The idea of the paradox of intention is simple – you reach a goal by giving up the attempt to reach it. Initially this sounds illogical; after all we are brought up to believe that you can only get and achieve if you strive, and it seems to go against common sense too and sounds rather passive. Yet a number of mystics from different religions have advocated this as a way to find fulfilment in life; experience of God comes when received as a gift and it disappears when we try to grasp onto the experience and hold it for our self. A number of accounts in the Gospels confirm that Jesus taught the paradox of intention; speaking about the flowers of the field and the birds:
‘And do not seek what you are to eat and what you are to drink, nor be of anxious mind. For all the nations of the world seek these things; and your Father knows that you need them. Instead seek his kingdom, and these things shall be yours as well’ (Luke 12: 28-31)
The more we struggle for security the less this can be attained; so here we have letting go of self-concern where the kingdom of God is the reverse of what the world rationally sees as ‘the way forward’: ‘Whoever exalts themselves will be humbled, and whoever humbles themselves will be exalted’ (Matthew 23: 12).

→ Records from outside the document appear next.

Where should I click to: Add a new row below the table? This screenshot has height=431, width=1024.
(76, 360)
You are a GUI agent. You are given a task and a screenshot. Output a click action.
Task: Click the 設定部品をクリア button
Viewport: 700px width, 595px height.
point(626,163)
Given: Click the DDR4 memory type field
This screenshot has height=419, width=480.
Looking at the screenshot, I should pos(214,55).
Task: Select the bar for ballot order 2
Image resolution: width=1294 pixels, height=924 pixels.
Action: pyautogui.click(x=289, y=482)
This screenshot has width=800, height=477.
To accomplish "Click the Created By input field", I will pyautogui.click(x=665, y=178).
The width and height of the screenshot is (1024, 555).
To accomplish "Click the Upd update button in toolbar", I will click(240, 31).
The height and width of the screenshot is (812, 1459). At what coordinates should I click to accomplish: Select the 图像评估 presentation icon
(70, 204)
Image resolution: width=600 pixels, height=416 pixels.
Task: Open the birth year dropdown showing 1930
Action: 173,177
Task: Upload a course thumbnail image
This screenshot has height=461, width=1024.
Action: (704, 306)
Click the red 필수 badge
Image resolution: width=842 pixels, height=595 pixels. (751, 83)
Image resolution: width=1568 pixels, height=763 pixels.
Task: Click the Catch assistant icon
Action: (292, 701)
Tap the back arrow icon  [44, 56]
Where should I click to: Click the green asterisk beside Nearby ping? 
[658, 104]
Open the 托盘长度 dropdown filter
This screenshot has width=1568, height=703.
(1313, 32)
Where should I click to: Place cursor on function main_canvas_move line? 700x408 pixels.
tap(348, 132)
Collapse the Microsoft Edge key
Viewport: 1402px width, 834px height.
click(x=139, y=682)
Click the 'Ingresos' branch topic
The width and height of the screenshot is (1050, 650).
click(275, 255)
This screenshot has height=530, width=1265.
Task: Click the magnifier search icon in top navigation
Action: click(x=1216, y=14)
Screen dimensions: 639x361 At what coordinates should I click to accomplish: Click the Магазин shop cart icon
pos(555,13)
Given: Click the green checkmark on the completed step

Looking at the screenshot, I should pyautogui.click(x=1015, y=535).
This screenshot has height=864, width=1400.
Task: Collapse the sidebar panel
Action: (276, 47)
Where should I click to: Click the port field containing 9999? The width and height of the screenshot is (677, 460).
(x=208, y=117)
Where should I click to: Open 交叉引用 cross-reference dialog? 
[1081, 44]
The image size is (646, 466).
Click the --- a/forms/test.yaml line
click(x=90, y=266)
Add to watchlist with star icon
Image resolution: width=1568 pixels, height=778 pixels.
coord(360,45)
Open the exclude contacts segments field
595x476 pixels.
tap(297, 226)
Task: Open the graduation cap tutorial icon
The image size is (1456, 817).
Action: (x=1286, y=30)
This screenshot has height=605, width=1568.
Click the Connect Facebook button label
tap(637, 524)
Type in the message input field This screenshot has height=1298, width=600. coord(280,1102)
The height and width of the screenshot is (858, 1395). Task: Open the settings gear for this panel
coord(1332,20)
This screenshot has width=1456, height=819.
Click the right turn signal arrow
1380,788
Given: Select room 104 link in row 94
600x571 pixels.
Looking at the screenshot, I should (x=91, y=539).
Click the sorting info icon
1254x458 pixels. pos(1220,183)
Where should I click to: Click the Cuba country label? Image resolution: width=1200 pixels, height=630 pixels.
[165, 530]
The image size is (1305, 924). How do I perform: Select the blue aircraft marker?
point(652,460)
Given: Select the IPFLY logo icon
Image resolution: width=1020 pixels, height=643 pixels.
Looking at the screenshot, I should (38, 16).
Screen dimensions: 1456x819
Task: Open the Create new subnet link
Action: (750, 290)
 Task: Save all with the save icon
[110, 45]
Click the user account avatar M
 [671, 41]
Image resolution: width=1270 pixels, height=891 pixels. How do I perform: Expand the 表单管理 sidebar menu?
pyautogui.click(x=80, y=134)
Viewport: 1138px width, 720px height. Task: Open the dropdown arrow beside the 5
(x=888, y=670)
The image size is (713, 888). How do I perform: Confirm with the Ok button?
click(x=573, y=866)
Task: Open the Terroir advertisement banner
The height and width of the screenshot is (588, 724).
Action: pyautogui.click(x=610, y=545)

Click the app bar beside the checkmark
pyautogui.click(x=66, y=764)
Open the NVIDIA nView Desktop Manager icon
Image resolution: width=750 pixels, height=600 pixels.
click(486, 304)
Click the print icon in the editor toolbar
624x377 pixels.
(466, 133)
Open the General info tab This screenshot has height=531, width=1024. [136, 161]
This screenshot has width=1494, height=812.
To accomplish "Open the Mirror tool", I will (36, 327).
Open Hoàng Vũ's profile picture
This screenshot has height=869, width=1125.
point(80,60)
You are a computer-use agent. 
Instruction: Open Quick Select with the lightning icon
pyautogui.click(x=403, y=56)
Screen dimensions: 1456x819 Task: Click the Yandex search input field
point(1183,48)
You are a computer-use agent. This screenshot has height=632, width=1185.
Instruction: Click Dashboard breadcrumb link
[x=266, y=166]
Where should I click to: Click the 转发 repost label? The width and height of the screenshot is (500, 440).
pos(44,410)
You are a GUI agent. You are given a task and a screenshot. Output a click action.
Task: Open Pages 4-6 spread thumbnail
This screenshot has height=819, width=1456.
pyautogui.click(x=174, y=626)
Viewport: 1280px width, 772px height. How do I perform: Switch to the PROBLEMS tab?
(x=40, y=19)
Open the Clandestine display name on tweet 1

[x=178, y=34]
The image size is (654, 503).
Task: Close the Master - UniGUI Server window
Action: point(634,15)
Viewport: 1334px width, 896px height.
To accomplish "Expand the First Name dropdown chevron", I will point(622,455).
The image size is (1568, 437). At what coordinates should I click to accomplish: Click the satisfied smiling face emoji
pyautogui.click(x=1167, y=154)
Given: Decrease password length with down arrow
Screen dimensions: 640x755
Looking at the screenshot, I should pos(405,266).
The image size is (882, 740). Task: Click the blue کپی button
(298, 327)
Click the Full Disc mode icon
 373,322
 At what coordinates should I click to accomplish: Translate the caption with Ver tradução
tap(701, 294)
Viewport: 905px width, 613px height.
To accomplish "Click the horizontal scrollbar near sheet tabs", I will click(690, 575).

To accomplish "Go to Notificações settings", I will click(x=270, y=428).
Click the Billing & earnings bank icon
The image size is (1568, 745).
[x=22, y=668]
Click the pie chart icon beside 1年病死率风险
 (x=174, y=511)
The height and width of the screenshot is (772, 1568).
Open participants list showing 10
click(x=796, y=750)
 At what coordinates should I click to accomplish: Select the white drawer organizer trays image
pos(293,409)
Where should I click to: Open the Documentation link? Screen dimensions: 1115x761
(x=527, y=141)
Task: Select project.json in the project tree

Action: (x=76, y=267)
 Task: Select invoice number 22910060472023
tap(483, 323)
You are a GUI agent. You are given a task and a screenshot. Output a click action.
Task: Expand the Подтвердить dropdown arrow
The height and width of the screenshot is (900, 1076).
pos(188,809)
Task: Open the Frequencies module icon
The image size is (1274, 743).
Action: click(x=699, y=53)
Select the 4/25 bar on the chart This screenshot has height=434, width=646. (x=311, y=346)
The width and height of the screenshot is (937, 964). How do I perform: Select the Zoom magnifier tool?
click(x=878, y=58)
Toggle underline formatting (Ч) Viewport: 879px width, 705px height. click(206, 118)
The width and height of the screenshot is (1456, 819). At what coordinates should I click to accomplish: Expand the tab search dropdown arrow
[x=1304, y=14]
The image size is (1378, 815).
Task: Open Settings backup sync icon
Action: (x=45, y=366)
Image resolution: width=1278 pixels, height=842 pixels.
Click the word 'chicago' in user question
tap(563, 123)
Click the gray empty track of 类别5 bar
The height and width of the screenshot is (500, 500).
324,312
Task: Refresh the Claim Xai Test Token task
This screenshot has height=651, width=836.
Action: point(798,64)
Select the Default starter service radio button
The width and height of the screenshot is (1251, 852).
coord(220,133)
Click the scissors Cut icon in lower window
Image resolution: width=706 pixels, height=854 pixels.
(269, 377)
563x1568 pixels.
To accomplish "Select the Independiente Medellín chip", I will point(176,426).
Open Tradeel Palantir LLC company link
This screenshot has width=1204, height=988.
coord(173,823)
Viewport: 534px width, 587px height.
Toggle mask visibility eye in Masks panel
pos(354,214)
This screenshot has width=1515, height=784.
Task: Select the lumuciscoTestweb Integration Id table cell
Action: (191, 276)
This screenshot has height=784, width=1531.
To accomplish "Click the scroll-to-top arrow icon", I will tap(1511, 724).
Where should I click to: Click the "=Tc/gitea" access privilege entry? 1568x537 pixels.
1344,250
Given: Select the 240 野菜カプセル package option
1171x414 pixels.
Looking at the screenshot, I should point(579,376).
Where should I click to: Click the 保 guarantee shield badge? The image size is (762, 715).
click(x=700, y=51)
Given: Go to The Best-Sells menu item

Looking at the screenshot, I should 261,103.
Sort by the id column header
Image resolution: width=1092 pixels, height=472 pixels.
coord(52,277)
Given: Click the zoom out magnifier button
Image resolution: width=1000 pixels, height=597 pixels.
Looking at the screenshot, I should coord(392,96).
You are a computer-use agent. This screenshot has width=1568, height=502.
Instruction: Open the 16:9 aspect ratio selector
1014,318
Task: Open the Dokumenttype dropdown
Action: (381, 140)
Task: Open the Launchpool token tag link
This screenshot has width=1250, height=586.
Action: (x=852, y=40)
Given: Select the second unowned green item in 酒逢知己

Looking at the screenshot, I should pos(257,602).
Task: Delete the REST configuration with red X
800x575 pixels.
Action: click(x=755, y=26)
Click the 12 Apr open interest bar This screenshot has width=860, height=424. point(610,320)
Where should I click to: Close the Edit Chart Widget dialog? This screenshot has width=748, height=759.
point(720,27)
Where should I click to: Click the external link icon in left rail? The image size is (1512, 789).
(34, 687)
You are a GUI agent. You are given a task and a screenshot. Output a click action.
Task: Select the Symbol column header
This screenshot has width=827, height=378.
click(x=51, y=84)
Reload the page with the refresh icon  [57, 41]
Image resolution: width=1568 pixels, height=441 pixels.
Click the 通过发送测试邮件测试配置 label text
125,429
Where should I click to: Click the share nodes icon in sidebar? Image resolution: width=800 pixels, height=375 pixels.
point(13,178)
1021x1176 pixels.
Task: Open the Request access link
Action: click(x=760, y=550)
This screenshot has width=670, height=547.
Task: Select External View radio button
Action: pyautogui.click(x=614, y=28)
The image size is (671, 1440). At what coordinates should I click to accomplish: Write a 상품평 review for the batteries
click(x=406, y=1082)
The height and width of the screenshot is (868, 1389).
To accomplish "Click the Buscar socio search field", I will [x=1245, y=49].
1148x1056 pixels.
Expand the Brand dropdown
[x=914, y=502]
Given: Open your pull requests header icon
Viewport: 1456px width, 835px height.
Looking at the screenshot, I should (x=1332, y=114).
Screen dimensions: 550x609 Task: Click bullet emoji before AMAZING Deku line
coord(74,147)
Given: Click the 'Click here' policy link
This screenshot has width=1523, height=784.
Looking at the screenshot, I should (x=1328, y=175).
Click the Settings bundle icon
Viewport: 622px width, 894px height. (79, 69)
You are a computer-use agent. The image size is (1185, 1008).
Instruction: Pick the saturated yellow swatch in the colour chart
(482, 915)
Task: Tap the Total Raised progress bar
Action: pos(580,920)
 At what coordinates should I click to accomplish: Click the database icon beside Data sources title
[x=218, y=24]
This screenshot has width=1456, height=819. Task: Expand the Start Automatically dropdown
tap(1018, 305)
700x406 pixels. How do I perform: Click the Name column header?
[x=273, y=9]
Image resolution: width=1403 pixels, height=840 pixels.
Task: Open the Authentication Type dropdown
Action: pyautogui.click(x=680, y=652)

The message is that if we abandon our concern for security then another kind of security arises. Contemporary culture does not agree, indeed our current system only works on the basis of what Martin Shaw calls ‘the ethic of attainment’ where the good of human life, like any other goal is the outcome of human striving. He contrasts this with what can be called ‘the ethic of consolation’ which only begins with the despairing of all our attempts to achieve the good; this is ‘the law of the reversal of effort’ in other words the good of human life happens not through the direct and active attempt to achieve it, but rather by giving up the attempt to achieve it. Alan Watts writing in The Wisdom of Insecurity in 1951 puts it like this:
‘I have always been fascinated by the law of reversed effort. Sometimes I call it ‘the backward law’. When you try to stay on the surface of the water, you sink; but when you try to sink you float. When you hold your breath you lose it – which immediately calls to mind an ancient and much neglected saying, “Whosoever would save their soul shall lose it.”’
The state of acceptance, trust, openness, a way of being at home in the universe – connected to all other life forms – this just doesn’t happen by effort. ‘The pond cannot be forced to be still but becomes still of its own accord when efforts cease’. Once again we are back at being and not doing – not passive and inert but open and receptive to what might come our way.